I have one year left on my parents’ health insurance (for now, though I wouldn’t be surprised if Trump comes for that next). I don’t have pets, a mortgage, or children. If I’m going to make a reckless and financially irresponsible decision for the sake of my own pleasure, I’d better do it now. So, for the next year, I will be taking risks and trying new things, metaphorically throwing spaghetti at the wall to see what sticks. 

Maybe I’ll keep writing freelance articles about food and farming in the Pacific Northwest. Maybe I’ll post more YouTube videos. Maybe I’ll sell T-shirts out of the back of my Subaru (but seriously, I’m working on some fun screen-printed tees, and I will be hawking them like a used car salesman). Maybe I’ll road trip across the country, finding odd jobs wherever I end up. Maybe I’ll work in a bakery (I really think I would love working in a bakery). Maybe I’ll burn through my savings and find myself right back in the marketing world like I never left. 

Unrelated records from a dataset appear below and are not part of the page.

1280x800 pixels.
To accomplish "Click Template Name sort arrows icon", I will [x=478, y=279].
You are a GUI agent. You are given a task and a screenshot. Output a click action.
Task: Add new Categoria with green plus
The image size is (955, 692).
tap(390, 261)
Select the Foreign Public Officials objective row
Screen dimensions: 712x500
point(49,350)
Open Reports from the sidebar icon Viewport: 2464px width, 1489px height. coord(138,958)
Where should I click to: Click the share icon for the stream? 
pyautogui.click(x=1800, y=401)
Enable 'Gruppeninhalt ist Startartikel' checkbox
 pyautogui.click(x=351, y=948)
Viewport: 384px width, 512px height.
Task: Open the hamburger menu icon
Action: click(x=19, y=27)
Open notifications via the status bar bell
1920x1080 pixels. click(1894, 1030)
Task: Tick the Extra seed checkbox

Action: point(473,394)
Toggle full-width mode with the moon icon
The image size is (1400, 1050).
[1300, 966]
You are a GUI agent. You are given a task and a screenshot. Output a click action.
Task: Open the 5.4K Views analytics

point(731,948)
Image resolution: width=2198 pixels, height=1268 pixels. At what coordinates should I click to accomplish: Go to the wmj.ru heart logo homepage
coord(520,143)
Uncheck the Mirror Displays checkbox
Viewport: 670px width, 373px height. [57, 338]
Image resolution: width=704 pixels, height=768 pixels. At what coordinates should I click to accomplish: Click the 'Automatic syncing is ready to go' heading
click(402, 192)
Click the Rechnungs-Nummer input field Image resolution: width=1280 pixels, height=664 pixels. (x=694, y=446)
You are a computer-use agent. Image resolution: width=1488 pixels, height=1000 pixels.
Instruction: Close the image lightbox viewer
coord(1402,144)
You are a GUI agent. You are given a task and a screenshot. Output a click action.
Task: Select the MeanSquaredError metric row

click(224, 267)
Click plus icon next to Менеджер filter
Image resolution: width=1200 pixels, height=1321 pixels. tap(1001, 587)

Regardless of where I end up on the other side, I’ll consider this year a success if I do even one thing that I would’ve been too afraid to try at seventeen. As someone who graduated college, moved back to Seattle, started my new adult job, and turned twenty-one all in the span of one week, I feel like I’ve never given myself a chance to truly fuck around and find out. I’ve seen the dark, vastness of the future and plotted straight ahead with a supercharged headlamp and a topo map of the easiest path forward. 

This year, I want to get lost in the woods.